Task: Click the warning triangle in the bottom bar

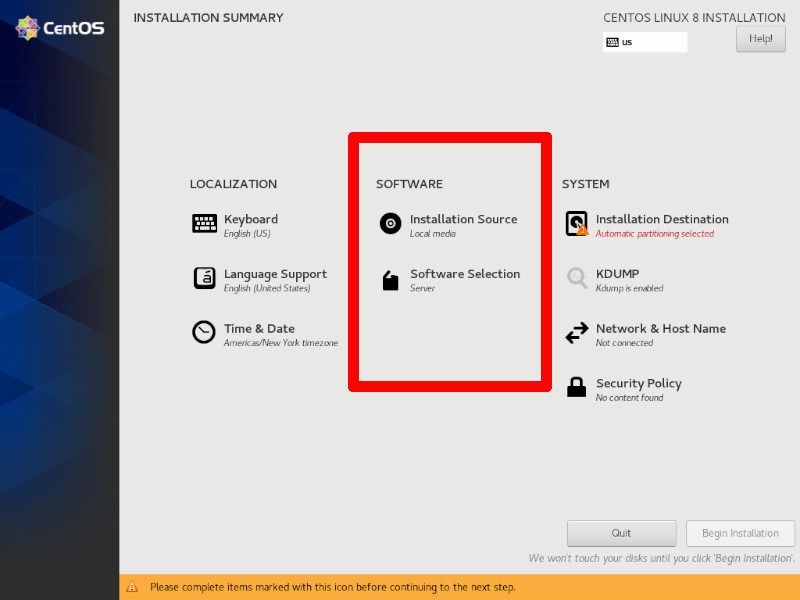Action: [x=132, y=587]
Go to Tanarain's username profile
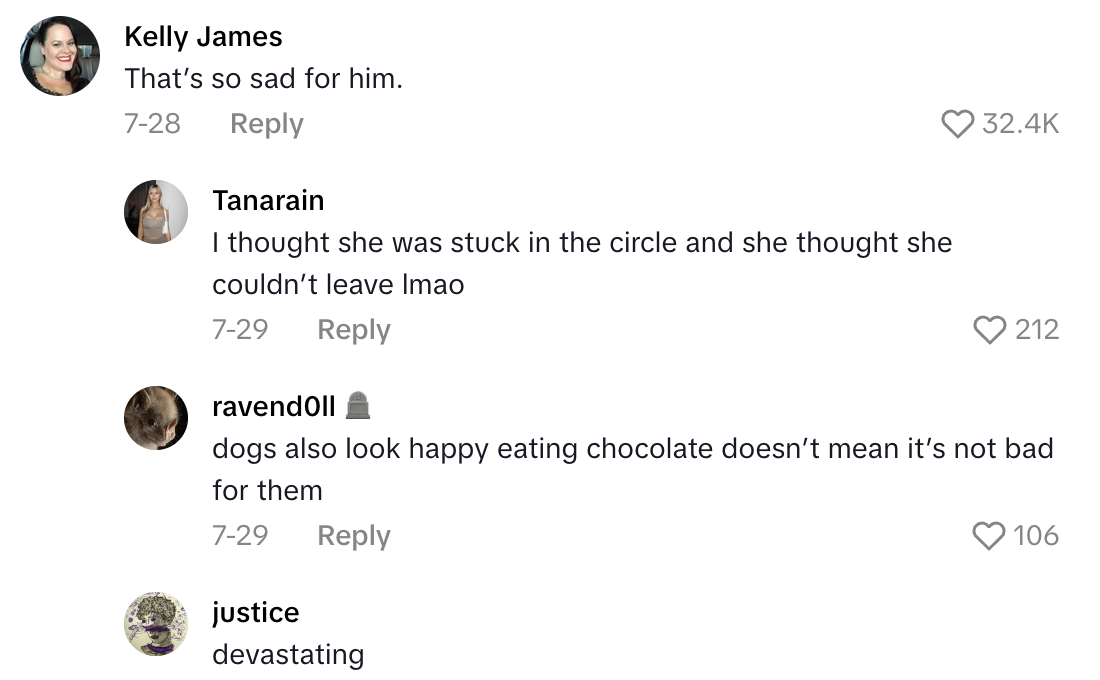The height and width of the screenshot is (680, 1100). [x=268, y=200]
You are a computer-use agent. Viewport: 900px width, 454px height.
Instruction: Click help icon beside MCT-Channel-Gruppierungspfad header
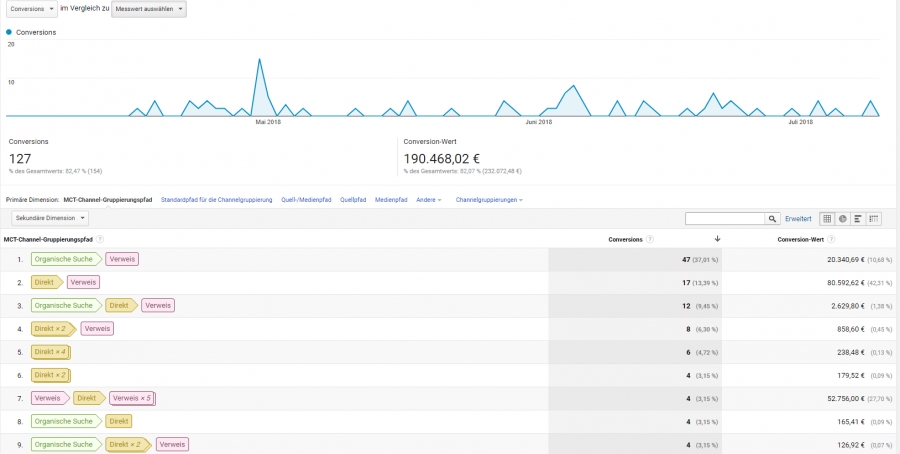pos(100,240)

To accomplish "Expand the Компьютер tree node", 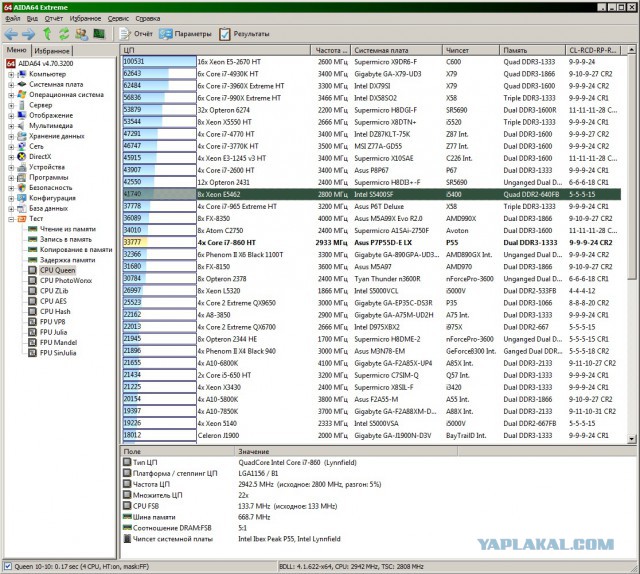I will pos(10,74).
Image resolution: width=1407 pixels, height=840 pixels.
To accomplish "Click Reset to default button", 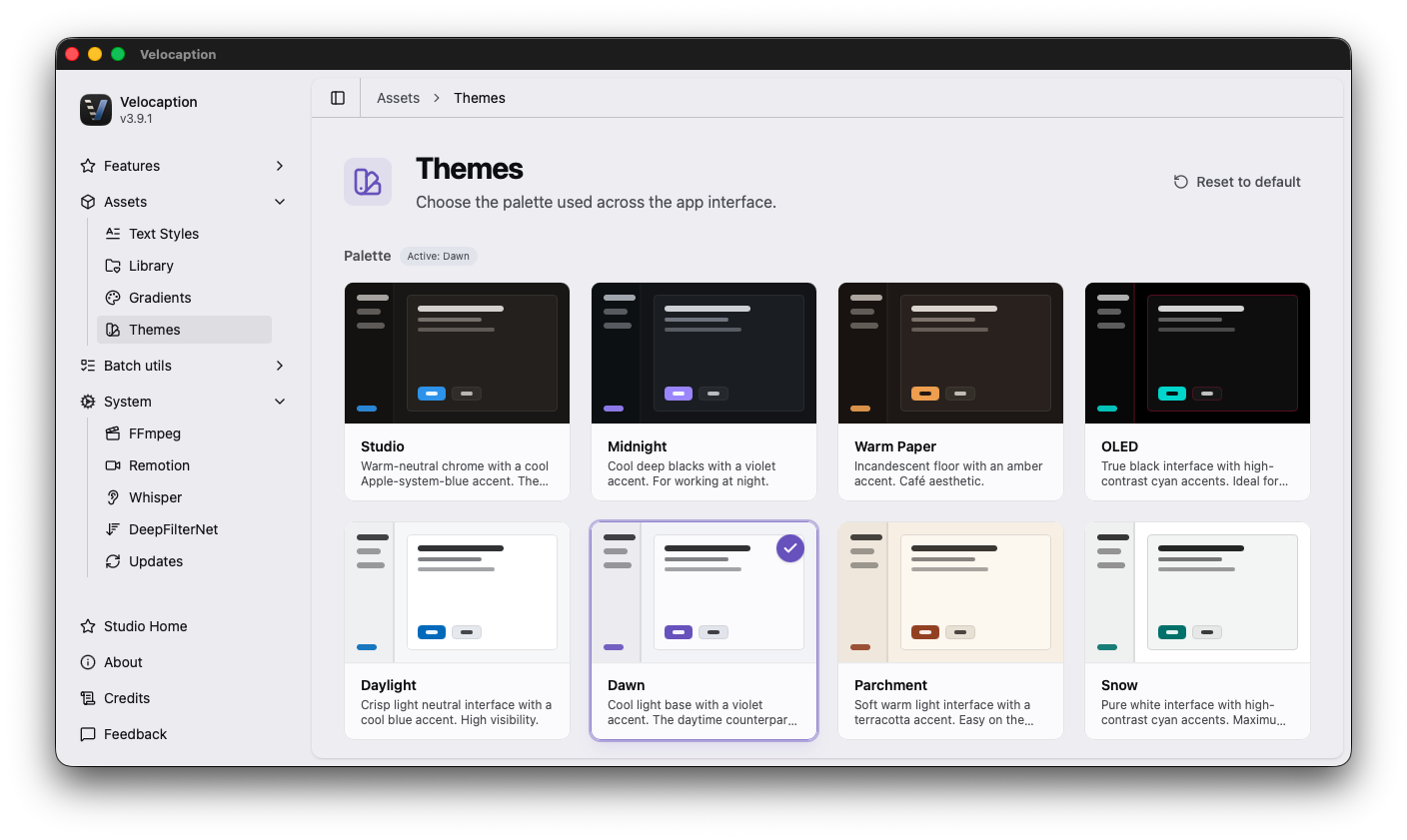I will [x=1237, y=182].
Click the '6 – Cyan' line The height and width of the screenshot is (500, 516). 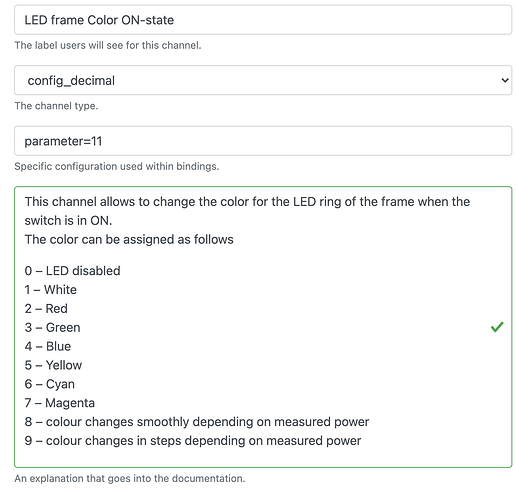[x=50, y=384]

□ □ □ □ □

■ **Exercise description**
Convert the items, from the beginning through the line containing "The height and width of the screenshot is (680, 1100).", into a JSON list of strings with one string per line. Omit blank lines and leave out the pictures.

■ **Written answer**
[
  "Task: Click the warning triangle in the bottom bar",
  "Action: [x=132, y=587]",
  "Go to Tanarain's username profile",
  "The height and width of the screenshot is (680, 1100). [x=268, y=200]"
]